▶ _DATA TO PROCESS_
· · · · · · ·
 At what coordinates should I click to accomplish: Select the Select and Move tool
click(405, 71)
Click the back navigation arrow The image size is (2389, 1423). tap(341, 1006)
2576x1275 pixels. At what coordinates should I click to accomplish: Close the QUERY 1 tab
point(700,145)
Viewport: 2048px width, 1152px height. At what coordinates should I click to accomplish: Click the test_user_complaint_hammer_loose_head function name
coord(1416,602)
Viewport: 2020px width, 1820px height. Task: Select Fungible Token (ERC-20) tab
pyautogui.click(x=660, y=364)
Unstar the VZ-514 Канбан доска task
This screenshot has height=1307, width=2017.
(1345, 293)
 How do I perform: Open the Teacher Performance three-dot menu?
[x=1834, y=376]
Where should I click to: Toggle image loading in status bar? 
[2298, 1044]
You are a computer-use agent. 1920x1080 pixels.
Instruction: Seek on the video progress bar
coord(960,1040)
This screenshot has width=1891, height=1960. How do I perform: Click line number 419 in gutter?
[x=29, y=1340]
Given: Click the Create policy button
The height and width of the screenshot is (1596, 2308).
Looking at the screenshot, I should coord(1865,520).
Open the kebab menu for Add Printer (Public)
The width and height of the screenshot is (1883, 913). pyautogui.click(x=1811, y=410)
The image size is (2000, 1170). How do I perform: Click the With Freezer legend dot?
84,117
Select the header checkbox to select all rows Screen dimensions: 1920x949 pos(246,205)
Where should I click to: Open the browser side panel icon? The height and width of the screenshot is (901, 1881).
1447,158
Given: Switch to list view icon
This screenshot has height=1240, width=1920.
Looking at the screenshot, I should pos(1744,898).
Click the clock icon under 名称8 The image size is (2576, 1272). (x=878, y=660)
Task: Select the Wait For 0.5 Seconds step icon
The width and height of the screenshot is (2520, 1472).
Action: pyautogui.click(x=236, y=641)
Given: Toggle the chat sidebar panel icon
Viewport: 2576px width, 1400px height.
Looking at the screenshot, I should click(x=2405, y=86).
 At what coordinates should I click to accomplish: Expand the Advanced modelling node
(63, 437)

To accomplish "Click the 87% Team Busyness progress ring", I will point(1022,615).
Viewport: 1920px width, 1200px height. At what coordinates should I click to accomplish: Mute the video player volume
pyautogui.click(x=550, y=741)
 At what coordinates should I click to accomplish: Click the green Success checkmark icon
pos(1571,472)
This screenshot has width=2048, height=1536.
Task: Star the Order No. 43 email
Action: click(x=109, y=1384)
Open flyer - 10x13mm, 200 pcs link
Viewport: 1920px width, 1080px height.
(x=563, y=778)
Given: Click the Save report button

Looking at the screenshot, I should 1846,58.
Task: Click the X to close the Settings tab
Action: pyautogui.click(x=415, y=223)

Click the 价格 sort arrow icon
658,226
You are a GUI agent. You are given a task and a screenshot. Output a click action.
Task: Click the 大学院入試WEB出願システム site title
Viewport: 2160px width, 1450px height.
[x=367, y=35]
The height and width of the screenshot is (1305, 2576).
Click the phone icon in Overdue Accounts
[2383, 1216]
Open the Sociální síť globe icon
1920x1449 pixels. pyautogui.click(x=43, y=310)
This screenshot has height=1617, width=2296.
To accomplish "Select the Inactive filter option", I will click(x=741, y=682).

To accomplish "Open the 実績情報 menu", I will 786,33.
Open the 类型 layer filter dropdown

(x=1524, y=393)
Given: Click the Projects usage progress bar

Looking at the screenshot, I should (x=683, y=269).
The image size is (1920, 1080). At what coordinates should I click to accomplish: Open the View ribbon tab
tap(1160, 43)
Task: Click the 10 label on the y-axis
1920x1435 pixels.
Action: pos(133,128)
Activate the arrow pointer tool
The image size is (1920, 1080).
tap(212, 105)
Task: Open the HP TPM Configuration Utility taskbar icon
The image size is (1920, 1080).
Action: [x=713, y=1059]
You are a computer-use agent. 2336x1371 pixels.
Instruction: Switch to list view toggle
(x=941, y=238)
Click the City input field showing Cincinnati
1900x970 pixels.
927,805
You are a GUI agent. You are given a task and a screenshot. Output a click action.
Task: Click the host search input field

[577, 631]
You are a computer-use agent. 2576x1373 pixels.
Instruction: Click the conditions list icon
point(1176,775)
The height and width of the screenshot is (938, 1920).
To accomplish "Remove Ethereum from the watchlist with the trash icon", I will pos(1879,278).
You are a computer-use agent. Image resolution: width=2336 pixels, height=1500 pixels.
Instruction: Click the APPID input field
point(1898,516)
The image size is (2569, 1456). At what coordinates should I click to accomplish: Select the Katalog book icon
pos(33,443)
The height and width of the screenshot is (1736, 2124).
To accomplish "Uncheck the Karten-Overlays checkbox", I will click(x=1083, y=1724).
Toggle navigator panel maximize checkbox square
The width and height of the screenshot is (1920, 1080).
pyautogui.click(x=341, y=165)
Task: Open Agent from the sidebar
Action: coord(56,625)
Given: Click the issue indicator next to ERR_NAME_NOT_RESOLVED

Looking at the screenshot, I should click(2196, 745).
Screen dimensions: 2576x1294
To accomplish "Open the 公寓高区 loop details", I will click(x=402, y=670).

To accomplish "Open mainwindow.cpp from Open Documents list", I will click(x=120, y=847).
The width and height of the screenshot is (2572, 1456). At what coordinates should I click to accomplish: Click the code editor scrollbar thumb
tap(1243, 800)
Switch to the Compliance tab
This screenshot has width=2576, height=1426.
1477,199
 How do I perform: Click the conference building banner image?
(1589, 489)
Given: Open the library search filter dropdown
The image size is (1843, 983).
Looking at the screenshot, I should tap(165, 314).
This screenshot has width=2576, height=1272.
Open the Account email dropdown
· · · · · · ·
▶ _PROBLEM TO WORK ON_
Using the listing above, retype each line exactly.

▶ _SOLUTION TO THE PROBLEM_
 At what coordinates should I click to accomplish: Select the Select and Move tool
click(405, 71)
Click the back navigation arrow The image size is (2389, 1423). tap(341, 1006)
2576x1275 pixels. At what coordinates should I click to accomplish: Close the QUERY 1 tab
point(700,145)
Viewport: 2048px width, 1152px height. At what coordinates should I click to accomplish: Click the test_user_complaint_hammer_loose_head function name
coord(1416,602)
Viewport: 2020px width, 1820px height. Task: Select Fungible Token (ERC-20) tab
pyautogui.click(x=660, y=364)
Unstar the VZ-514 Канбан доска task
This screenshot has height=1307, width=2017.
(1345, 293)
 How do I perform: Open the Teacher Performance three-dot menu?
[x=1834, y=376]
Where should I click to: Toggle image loading in status bar? 
[2298, 1044]
You are a computer-use agent. 1920x1080 pixels.
Instruction: Seek on the video progress bar
coord(960,1040)
This screenshot has width=1891, height=1960. How do I perform: Click line number 419 in gutter?
[x=29, y=1340]
Given: Click the Create policy button
The height and width of the screenshot is (1596, 2308).
Looking at the screenshot, I should coord(1865,520).
Open the kebab menu for Add Printer (Public)
The width and height of the screenshot is (1883, 913). pyautogui.click(x=1811, y=410)
The image size is (2000, 1170). How do I perform: Click the With Freezer legend dot?
84,117
Select the header checkbox to select all rows Screen dimensions: 1920x949 pos(246,205)
Where should I click to: Open the browser side panel icon? The height and width of the screenshot is (901, 1881).
1447,158
Given: Switch to list view icon
This screenshot has height=1240, width=1920.
Looking at the screenshot, I should pos(1744,898).
Click the clock icon under 名称8 The image size is (2576, 1272). (x=878, y=660)
Task: Select the Wait For 0.5 Seconds step icon
The width and height of the screenshot is (2520, 1472).
Action: pyautogui.click(x=236, y=641)
Given: Toggle the chat sidebar panel icon
Viewport: 2576px width, 1400px height.
Looking at the screenshot, I should click(x=2405, y=86).
 At what coordinates should I click to accomplish: Expand the Advanced modelling node
(63, 437)

To accomplish "Click the 87% Team Busyness progress ring", I will point(1022,615).
Viewport: 1920px width, 1200px height. At what coordinates should I click to accomplish: Mute the video player volume
pyautogui.click(x=550, y=741)
 At what coordinates should I click to accomplish: Click the green Success checkmark icon
pos(1571,472)
This screenshot has width=2048, height=1536.
Task: Star the Order No. 43 email
Action: click(x=109, y=1384)
Open flyer - 10x13mm, 200 pcs link
Viewport: 1920px width, 1080px height.
(x=563, y=778)
Given: Click the Save report button

Looking at the screenshot, I should 1846,58.
Task: Click the X to close the Settings tab
Action: pyautogui.click(x=415, y=223)

Click the 价格 sort arrow icon
658,226
You are a GUI agent. You are given a task and a screenshot. Output a click action.
Task: Click the 大学院入試WEB出願システム site title
Viewport: 2160px width, 1450px height.
[x=367, y=35]
The height and width of the screenshot is (1305, 2576).
Click the phone icon in Overdue Accounts
[2383, 1216]
Open the Sociální síť globe icon
1920x1449 pixels. pyautogui.click(x=43, y=310)
This screenshot has height=1617, width=2296.
To accomplish "Select the Inactive filter option", I will click(x=741, y=682).

To accomplish "Open the 実績情報 menu", I will 786,33.
Open the 类型 layer filter dropdown

(x=1524, y=393)
Given: Click the Projects usage progress bar

Looking at the screenshot, I should (x=683, y=269).
The image size is (1920, 1080). At what coordinates should I click to accomplish: Open the View ribbon tab
tap(1160, 43)
Task: Click the 10 label on the y-axis
1920x1435 pixels.
Action: pos(133,128)
Activate the arrow pointer tool
The image size is (1920, 1080).
tap(212, 105)
Task: Open the HP TPM Configuration Utility taskbar icon
The image size is (1920, 1080).
Action: [x=713, y=1059]
You are a computer-use agent. 2336x1371 pixels.
Instruction: Switch to list view toggle
(x=941, y=238)
Click the City input field showing Cincinnati
1900x970 pixels.
927,805
You are a GUI agent. You are given a task and a screenshot. Output a click action.
Task: Click the host search input field

[577, 631]
You are a computer-use agent. 2576x1373 pixels.
Instruction: Click the conditions list icon
point(1176,775)
The height and width of the screenshot is (938, 1920).
To accomplish "Remove Ethereum from the watchlist with the trash icon", I will pos(1879,278).
You are a computer-use agent. Image resolution: width=2336 pixels, height=1500 pixels.
Instruction: Click the APPID input field
point(1898,516)
The image size is (2569, 1456). At what coordinates should I click to accomplish: Select the Katalog book icon
pos(33,443)
The height and width of the screenshot is (1736, 2124).
To accomplish "Uncheck the Karten-Overlays checkbox", I will click(x=1083, y=1724).
Toggle navigator panel maximize checkbox square
The width and height of the screenshot is (1920, 1080).
pyautogui.click(x=341, y=165)
Task: Open Agent from the sidebar
Action: coord(56,625)
Given: Click the issue indicator next to ERR_NAME_NOT_RESOLVED

Looking at the screenshot, I should click(2196, 745).
Screen dimensions: 2576x1294
To accomplish "Open the 公寓高区 loop details", I will click(x=402, y=670).

To accomplish "Open mainwindow.cpp from Open Documents list", I will click(x=120, y=847).
The width and height of the screenshot is (2572, 1456). At what coordinates should I click to accomplish: Click the code editor scrollbar thumb
tap(1243, 800)
Switch to the Compliance tab
This screenshot has width=2576, height=1426.
1477,199
 How do I perform: Click the conference building banner image?
(1589, 489)
Given: Open the library search filter dropdown
The image size is (1843, 983).
Looking at the screenshot, I should tap(165, 314).
This screenshot has width=2576, height=1272.
Open the Account email dropdown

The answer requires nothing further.